- Assignment
Somewhere below, one line contains "Task: Click the 怡梦 blue avatar tile" and a later line contains "Task: Click the green FREE delivery label". Output those two lines and everything between them exactly, and nothing else.

- Input records
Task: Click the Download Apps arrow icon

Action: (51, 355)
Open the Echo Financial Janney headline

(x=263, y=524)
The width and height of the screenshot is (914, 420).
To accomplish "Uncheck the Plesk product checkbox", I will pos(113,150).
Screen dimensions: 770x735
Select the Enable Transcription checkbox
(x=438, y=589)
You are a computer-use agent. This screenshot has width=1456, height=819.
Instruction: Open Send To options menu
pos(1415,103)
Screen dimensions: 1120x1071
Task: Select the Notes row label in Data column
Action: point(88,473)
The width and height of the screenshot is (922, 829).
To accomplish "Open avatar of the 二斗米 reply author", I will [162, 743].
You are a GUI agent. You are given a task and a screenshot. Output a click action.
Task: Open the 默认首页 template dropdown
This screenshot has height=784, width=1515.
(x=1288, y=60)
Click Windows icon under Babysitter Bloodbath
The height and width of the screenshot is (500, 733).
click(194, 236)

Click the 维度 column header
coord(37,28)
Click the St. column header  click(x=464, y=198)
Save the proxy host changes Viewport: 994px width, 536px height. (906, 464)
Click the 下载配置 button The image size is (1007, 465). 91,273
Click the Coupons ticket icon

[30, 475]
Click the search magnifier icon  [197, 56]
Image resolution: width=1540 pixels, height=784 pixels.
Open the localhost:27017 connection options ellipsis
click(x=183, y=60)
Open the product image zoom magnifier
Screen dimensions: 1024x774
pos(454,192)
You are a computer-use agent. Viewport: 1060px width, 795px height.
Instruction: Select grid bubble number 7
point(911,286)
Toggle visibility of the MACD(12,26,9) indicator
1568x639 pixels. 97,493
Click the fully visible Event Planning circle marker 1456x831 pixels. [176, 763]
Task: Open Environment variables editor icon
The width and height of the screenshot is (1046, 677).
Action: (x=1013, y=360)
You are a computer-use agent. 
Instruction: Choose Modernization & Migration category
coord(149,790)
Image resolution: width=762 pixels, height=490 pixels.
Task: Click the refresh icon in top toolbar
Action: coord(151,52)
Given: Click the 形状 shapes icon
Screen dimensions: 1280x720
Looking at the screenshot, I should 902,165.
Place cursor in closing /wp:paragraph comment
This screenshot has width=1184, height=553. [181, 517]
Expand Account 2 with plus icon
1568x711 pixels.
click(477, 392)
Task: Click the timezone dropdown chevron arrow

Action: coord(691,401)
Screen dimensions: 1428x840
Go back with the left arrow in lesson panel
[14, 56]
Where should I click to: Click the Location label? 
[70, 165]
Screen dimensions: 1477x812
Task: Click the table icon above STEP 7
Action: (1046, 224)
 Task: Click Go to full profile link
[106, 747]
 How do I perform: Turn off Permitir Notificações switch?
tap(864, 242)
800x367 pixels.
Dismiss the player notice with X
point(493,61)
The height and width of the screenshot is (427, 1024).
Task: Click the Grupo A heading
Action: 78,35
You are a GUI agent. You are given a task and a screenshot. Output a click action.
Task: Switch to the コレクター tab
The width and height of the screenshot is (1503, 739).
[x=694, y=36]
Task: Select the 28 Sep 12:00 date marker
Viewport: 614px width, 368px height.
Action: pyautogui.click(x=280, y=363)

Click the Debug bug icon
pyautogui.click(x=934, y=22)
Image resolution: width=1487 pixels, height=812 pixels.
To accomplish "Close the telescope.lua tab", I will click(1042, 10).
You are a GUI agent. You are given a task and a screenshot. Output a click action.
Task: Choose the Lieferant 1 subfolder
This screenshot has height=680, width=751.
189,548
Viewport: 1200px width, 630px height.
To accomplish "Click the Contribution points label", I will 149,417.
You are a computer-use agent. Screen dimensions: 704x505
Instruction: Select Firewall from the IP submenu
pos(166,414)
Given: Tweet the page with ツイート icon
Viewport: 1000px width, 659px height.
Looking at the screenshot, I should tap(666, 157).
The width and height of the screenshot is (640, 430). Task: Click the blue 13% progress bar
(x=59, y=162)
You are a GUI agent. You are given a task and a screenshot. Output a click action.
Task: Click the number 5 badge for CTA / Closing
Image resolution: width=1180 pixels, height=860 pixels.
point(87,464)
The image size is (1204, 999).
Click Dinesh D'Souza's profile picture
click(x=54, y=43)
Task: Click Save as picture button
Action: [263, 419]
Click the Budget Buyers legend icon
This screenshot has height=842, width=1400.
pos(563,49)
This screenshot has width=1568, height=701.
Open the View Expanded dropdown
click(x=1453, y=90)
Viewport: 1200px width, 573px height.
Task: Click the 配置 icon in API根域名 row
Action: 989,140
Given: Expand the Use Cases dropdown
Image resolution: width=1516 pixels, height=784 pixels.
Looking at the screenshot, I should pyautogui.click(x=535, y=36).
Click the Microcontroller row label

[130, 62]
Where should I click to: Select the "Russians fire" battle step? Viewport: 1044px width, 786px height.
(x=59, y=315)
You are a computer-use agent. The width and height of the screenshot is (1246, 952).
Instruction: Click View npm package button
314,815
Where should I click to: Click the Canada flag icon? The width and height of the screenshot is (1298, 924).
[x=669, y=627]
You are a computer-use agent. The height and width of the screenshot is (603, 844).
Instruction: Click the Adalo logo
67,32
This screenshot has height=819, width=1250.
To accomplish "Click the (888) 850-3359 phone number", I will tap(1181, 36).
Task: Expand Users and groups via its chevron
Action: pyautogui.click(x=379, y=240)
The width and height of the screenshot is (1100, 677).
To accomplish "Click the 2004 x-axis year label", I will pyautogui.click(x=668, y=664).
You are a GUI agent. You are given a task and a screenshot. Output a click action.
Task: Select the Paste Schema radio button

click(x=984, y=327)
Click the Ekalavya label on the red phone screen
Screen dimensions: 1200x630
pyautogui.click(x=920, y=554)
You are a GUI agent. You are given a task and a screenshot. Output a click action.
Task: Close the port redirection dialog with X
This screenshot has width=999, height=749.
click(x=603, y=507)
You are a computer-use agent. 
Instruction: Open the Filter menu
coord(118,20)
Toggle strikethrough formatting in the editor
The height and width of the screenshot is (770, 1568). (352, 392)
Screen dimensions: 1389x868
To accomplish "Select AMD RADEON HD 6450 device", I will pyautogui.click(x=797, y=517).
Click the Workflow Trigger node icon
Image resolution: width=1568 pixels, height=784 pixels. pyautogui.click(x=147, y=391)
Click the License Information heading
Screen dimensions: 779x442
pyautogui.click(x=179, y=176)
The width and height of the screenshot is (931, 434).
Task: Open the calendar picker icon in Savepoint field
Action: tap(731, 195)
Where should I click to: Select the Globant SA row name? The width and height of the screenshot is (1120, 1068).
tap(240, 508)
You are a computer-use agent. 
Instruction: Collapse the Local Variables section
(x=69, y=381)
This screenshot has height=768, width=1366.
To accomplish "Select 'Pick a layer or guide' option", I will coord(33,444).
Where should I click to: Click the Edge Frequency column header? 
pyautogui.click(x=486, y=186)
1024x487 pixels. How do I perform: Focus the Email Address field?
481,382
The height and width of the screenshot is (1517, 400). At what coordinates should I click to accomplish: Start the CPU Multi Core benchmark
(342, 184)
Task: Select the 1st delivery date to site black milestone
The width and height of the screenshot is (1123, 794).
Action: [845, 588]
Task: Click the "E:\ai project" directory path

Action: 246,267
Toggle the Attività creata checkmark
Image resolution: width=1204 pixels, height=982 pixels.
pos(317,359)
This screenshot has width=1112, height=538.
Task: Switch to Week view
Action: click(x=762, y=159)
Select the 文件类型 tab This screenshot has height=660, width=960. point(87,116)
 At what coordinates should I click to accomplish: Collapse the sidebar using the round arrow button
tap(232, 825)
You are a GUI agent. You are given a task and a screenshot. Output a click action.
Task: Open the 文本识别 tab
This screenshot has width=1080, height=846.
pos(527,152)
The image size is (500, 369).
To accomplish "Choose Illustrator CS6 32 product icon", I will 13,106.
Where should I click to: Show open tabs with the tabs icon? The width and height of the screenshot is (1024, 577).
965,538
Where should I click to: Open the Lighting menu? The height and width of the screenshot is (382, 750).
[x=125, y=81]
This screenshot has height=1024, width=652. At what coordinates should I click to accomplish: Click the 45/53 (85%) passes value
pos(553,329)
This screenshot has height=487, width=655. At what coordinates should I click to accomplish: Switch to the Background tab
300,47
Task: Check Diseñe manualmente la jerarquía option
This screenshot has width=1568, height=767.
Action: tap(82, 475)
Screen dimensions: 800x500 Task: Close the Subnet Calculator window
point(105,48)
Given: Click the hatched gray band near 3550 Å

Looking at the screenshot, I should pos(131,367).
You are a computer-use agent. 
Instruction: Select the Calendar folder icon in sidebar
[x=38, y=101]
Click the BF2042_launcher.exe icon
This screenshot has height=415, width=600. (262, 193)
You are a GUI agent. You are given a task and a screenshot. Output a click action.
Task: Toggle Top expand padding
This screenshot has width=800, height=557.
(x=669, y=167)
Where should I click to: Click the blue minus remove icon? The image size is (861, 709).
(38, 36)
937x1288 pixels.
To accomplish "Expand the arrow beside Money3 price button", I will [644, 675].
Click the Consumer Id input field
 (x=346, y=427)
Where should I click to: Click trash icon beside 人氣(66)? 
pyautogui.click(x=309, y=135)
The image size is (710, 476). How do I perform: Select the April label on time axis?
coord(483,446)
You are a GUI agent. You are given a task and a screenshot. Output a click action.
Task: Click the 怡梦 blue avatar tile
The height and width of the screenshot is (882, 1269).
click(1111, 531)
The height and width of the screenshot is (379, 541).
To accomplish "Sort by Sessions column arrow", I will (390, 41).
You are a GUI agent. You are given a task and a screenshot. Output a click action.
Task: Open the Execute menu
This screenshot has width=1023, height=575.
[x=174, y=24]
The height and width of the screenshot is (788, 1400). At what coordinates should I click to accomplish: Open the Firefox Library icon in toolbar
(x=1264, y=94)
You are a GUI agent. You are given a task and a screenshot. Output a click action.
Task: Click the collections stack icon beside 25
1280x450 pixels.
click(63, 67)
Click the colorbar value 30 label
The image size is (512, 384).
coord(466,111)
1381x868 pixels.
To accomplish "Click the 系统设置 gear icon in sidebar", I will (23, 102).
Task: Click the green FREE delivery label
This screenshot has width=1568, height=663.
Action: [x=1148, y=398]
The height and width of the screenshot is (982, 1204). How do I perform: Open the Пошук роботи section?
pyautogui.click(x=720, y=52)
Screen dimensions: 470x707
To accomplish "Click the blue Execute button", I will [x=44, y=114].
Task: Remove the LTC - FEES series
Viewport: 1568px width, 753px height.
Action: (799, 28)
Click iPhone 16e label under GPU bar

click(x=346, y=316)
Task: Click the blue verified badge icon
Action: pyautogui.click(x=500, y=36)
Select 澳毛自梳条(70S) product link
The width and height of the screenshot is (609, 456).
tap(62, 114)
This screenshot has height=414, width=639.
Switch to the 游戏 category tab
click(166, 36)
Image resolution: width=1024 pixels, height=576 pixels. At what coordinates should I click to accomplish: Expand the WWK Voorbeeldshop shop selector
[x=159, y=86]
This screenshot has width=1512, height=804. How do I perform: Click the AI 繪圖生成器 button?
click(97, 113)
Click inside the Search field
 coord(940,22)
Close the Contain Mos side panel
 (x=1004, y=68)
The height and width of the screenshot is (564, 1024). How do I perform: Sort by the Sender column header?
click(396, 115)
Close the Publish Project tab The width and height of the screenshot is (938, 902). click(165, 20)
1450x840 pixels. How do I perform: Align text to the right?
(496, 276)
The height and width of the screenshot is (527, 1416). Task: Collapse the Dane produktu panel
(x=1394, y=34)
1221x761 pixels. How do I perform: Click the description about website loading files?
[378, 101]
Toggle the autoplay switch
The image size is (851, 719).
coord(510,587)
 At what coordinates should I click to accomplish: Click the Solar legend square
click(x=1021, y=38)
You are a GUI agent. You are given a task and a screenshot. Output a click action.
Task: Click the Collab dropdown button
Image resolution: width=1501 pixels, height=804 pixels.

- Result of this task
Task: Click the 怡梦 blue avatar tile
The height and width of the screenshot is (882, 1269).
click(1111, 531)
The height and width of the screenshot is (379, 541).
To accomplish "Sort by Sessions column arrow", I will (390, 41).
You are a GUI agent. You are given a task and a screenshot. Output a click action.
Task: Open the Execute menu
This screenshot has width=1023, height=575.
[x=174, y=24]
The height and width of the screenshot is (788, 1400). At what coordinates should I click to accomplish: Open the Firefox Library icon in toolbar
(x=1264, y=94)
You are a GUI agent. You are given a task and a screenshot. Output a click action.
Task: Click the collections stack icon beside 25
1280x450 pixels.
click(63, 67)
Click the colorbar value 30 label
The image size is (512, 384).
coord(466,111)
1381x868 pixels.
To accomplish "Click the 系统设置 gear icon in sidebar", I will (23, 102).
Task: Click the green FREE delivery label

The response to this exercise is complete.